The updated Google Art Project has been launched with loads more museums contributing over 30,000 artworks. The interface still seems a bit sketchy to me (sometimes you can open links in a new tab, sometimes you can’t; mystery meat navigation; the lovely zoom option isn’t immediately discoverable; the thumbnails that appear at the bottom don’t have a strong visual connection with the action that triggers their appearance; and the only way I could glean any artist/title information about the thumbnails was by looking at the URL), but it’s nice to see options for exploring by collection (collecting institution, I assume), date or artist emphasised in the interface.
Anyway, it’s all about the content – easy access to high-quality zoomable images of some of the world’s best artworks in an interface with lots of relevant information and links back to the holding institution is a win for everyone. And if the attention (and traffic) makes museums a little jealous, well, it’ll be fascinating to see how that translates into action. After all, keeping up with the Joneses seems to be one way museums change…

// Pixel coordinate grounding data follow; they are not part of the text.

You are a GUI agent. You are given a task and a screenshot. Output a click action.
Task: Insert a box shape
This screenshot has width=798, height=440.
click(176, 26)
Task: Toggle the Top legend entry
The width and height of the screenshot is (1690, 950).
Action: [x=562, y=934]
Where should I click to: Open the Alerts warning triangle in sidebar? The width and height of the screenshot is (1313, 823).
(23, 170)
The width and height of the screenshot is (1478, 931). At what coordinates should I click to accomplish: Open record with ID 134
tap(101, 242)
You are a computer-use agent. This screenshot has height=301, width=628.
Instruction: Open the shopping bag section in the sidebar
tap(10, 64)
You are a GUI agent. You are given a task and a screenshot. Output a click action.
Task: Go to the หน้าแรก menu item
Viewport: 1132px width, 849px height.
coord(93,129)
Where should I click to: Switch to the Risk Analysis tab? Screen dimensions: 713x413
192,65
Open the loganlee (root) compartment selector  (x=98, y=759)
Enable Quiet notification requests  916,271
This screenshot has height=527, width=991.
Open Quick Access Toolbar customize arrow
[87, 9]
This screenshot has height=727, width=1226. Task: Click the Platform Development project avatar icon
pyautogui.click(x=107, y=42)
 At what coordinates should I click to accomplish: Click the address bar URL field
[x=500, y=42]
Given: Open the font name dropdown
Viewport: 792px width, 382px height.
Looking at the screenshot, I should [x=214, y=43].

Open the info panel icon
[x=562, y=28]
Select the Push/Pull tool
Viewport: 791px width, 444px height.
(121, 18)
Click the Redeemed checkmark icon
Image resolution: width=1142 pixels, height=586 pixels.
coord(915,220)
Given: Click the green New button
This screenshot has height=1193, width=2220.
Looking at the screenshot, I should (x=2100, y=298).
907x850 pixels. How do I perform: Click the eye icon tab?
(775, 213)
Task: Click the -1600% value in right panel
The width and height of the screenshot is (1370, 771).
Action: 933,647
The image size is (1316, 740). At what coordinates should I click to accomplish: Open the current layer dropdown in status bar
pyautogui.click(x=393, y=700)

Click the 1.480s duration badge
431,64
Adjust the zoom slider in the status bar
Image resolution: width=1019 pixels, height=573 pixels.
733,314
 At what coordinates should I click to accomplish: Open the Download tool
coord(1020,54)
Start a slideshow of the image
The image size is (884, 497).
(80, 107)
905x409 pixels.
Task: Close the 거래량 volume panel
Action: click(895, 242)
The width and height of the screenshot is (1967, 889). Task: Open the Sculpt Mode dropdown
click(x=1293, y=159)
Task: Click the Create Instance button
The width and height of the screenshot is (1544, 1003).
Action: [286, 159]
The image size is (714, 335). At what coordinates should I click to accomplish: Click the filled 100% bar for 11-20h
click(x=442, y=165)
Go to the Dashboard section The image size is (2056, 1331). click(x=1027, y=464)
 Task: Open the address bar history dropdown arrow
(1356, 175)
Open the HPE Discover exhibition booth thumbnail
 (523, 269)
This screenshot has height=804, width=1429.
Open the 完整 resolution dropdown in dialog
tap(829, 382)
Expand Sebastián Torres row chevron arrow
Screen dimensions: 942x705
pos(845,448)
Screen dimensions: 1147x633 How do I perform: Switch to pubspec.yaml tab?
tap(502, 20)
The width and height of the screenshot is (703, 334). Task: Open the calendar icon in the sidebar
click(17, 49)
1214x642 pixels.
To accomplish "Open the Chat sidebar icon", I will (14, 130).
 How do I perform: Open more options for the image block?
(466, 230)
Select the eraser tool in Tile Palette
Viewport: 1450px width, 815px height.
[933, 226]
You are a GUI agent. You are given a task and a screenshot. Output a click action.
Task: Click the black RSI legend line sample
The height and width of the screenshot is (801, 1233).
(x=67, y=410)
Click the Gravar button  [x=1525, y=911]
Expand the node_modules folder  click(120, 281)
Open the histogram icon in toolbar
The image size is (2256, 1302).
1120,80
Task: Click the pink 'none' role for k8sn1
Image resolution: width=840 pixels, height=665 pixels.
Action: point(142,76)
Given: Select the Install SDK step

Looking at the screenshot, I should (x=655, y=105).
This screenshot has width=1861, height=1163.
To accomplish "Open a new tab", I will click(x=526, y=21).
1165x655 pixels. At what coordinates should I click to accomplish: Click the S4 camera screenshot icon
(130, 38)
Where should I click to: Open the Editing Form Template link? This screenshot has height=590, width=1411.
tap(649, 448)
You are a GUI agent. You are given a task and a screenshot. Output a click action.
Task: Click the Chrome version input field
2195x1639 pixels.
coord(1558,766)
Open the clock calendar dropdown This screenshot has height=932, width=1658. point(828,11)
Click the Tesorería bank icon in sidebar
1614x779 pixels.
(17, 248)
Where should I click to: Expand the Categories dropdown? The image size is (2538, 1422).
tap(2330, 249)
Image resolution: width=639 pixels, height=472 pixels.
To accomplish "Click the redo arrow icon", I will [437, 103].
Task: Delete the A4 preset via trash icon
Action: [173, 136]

Reading some online stories about the launch, I was struck by how far conversations about traditional and online galleries have come. From one:
As users explore the galleries they can also add comments to each painting and share the whole collection with friends and family. Try doing that in the Tate Modern. Actually, don’t.
Although, of course, you can – it’s traditionally known as ‘having a conversation in a museum’.
But in 2012, is visiting a website and sharing links online seen as a reasonable stand-in for the physical visit to a museum, leaving the in-person gallery visit for ‘purists’ and enthusiasts? (This might make blockbuster exhibtions bearable.) Or, as the consensus of the past decade has it, does it just whet the appetite and create demand for an experience with the original object, leading to more visits?